BEGIN INFORMATION SUPPLIED

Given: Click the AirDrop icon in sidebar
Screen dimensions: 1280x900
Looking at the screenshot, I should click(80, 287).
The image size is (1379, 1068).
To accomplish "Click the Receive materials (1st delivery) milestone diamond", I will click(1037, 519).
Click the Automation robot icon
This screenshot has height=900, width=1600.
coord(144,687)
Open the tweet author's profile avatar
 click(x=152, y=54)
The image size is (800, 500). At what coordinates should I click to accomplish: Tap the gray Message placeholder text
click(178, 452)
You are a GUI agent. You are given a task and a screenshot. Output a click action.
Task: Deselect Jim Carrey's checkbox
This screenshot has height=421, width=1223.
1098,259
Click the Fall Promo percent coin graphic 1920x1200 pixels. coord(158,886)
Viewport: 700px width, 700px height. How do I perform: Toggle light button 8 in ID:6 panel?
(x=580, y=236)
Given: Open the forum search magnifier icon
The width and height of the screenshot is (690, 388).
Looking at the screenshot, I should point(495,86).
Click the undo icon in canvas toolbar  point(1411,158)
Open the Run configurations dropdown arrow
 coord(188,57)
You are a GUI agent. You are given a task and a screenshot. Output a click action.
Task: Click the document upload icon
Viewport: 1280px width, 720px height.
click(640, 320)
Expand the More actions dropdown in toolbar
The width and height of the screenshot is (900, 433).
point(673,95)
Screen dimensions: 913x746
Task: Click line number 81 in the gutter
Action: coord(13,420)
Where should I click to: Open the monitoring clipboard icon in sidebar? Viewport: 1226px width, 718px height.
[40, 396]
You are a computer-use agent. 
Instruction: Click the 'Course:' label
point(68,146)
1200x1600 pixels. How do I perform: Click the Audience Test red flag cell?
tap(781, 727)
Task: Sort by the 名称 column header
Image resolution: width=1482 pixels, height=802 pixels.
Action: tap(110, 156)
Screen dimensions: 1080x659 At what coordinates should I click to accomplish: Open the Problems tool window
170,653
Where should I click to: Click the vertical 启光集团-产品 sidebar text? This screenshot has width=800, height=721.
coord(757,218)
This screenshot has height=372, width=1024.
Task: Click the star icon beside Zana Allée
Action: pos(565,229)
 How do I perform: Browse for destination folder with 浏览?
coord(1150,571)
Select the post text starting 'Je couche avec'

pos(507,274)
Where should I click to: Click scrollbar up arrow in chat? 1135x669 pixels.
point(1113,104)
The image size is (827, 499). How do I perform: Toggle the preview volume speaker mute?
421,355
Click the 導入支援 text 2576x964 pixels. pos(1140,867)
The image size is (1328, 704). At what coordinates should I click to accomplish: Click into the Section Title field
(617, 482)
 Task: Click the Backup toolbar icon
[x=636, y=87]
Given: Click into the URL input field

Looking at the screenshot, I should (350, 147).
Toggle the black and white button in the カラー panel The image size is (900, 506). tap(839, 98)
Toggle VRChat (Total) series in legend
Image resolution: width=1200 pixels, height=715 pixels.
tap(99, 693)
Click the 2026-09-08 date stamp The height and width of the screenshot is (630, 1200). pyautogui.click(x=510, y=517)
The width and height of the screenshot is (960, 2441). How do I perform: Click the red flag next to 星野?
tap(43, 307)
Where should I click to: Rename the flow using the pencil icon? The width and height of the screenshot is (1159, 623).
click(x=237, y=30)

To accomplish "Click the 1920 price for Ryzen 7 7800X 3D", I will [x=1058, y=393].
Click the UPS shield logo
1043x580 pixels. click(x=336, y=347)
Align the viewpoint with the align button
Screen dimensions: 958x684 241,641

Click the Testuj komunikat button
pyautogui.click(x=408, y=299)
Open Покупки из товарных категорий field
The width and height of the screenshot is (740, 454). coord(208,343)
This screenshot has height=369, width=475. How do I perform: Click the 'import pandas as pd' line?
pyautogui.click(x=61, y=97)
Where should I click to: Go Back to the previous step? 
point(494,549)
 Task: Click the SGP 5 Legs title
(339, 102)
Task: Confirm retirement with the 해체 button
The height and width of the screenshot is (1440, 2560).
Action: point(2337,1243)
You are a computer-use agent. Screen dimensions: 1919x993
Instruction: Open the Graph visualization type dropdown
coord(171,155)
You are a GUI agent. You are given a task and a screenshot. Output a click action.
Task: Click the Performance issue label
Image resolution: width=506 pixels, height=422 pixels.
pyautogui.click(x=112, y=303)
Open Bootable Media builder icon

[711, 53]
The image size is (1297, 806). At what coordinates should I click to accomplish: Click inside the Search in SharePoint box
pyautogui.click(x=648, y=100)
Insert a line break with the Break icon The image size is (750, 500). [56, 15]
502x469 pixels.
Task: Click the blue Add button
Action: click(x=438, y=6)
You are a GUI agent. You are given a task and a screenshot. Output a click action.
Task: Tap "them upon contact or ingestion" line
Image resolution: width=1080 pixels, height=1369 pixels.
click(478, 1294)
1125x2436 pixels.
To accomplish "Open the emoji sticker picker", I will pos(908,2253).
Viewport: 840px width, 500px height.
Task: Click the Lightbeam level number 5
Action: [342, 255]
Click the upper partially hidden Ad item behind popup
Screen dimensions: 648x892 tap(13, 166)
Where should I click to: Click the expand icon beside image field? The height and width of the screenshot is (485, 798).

END INFORMATION SUPPLIED

TASK TO CARRY OUT »
Repeat back the data above, exact to the last character.

RESPONSE TO THE TASK »
Given: Click the AirDrop icon in sidebar
Screen dimensions: 1280x900
Looking at the screenshot, I should click(80, 287).
The image size is (1379, 1068).
To accomplish "Click the Receive materials (1st delivery) milestone diamond", I will click(1037, 519).
Click the Automation robot icon
This screenshot has height=900, width=1600.
coord(144,687)
Open the tweet author's profile avatar
 click(x=152, y=54)
The image size is (800, 500). At what coordinates should I click to accomplish: Tap the gray Message placeholder text
click(178, 452)
You are a GUI agent. You are given a task and a screenshot. Output a click action.
Task: Deselect Jim Carrey's checkbox
This screenshot has height=421, width=1223.
1098,259
Click the Fall Promo percent coin graphic 1920x1200 pixels. coord(158,886)
Viewport: 700px width, 700px height. How do I perform: Toggle light button 8 in ID:6 panel?
(x=580, y=236)
Given: Open the forum search magnifier icon
The width and height of the screenshot is (690, 388).
Looking at the screenshot, I should point(495,86).
Click the undo icon in canvas toolbar  point(1411,158)
Open the Run configurations dropdown arrow
 coord(188,57)
You are a GUI agent. You are given a task and a screenshot. Output a click action.
Task: Click the document upload icon
Viewport: 1280px width, 720px height.
click(640, 320)
Expand the More actions dropdown in toolbar
The width and height of the screenshot is (900, 433).
point(673,95)
Screen dimensions: 913x746
Task: Click line number 81 in the gutter
Action: coord(13,420)
Where should I click to: Open the monitoring clipboard icon in sidebar? Viewport: 1226px width, 718px height.
[40, 396]
You are a computer-use agent. 
Instruction: Click the 'Course:' label
point(68,146)
1200x1600 pixels. How do I perform: Click the Audience Test red flag cell?
tap(781, 727)
Task: Sort by the 名称 column header
Image resolution: width=1482 pixels, height=802 pixels.
Action: tap(110, 156)
Screen dimensions: 1080x659 At what coordinates should I click to accomplish: Open the Problems tool window
170,653
Where should I click to: Click the vertical 启光集团-产品 sidebar text? This screenshot has width=800, height=721.
coord(757,218)
This screenshot has height=372, width=1024.
Task: Click the star icon beside Zana Allée
Action: pos(565,229)
 How do I perform: Browse for destination folder with 浏览?
coord(1150,571)
Select the post text starting 'Je couche avec'

pos(507,274)
Where should I click to: Click scrollbar up arrow in chat? 1135x669 pixels.
point(1113,104)
The image size is (827, 499). How do I perform: Toggle the preview volume speaker mute?
421,355
Click the 導入支援 text 2576x964 pixels. pos(1140,867)
The image size is (1328, 704). At what coordinates should I click to accomplish: Click into the Section Title field
(617, 482)
 Task: Click the Backup toolbar icon
[x=636, y=87]
Given: Click into the URL input field

Looking at the screenshot, I should (350, 147).
Toggle the black and white button in the カラー panel The image size is (900, 506). tap(839, 98)
Toggle VRChat (Total) series in legend
Image resolution: width=1200 pixels, height=715 pixels.
tap(99, 693)
Click the 2026-09-08 date stamp The height and width of the screenshot is (630, 1200). pyautogui.click(x=510, y=517)
The width and height of the screenshot is (960, 2441). How do I perform: Click the red flag next to 星野?
tap(43, 307)
Where should I click to: Rename the flow using the pencil icon? The width and height of the screenshot is (1159, 623).
click(x=237, y=30)

To accomplish "Click the 1920 price for Ryzen 7 7800X 3D", I will [x=1058, y=393].
Click the UPS shield logo
1043x580 pixels. click(x=336, y=347)
Align the viewpoint with the align button
Screen dimensions: 958x684 241,641

Click the Testuj komunikat button
pyautogui.click(x=408, y=299)
Open Покупки из товарных категорий field
The width and height of the screenshot is (740, 454). coord(208,343)
This screenshot has height=369, width=475. How do I perform: Click the 'import pandas as pd' line?
pyautogui.click(x=61, y=97)
Where should I click to: Go Back to the previous step? 
point(494,549)
 Task: Click the SGP 5 Legs title
(339, 102)
Task: Confirm retirement with the 해체 button
The height and width of the screenshot is (1440, 2560).
Action: point(2337,1243)
You are a computer-use agent. Screen dimensions: 1919x993
Instruction: Open the Graph visualization type dropdown
coord(171,155)
You are a GUI agent. You are given a task and a screenshot. Output a click action.
Task: Click the Performance issue label
Image resolution: width=506 pixels, height=422 pixels.
pyautogui.click(x=112, y=303)
Open Bootable Media builder icon

[711, 53]
The image size is (1297, 806). At what coordinates should I click to accomplish: Click inside the Search in SharePoint box
pyautogui.click(x=648, y=100)
Insert a line break with the Break icon The image size is (750, 500). [56, 15]
502x469 pixels.
Task: Click the blue Add button
Action: click(x=438, y=6)
You are a GUI agent. You are given a task and a screenshot. Output a click action.
Task: Tap "them upon contact or ingestion" line
Image resolution: width=1080 pixels, height=1369 pixels.
click(478, 1294)
1125x2436 pixels.
To accomplish "Open the emoji sticker picker", I will pos(908,2253).
Viewport: 840px width, 500px height.
Task: Click the Lightbeam level number 5
Action: [342, 255]
Click the upper partially hidden Ad item behind popup
Screen dimensions: 648x892 tap(13, 166)
Where should I click to: Click the expand icon beside image field? The height and width of the screenshot is (485, 798).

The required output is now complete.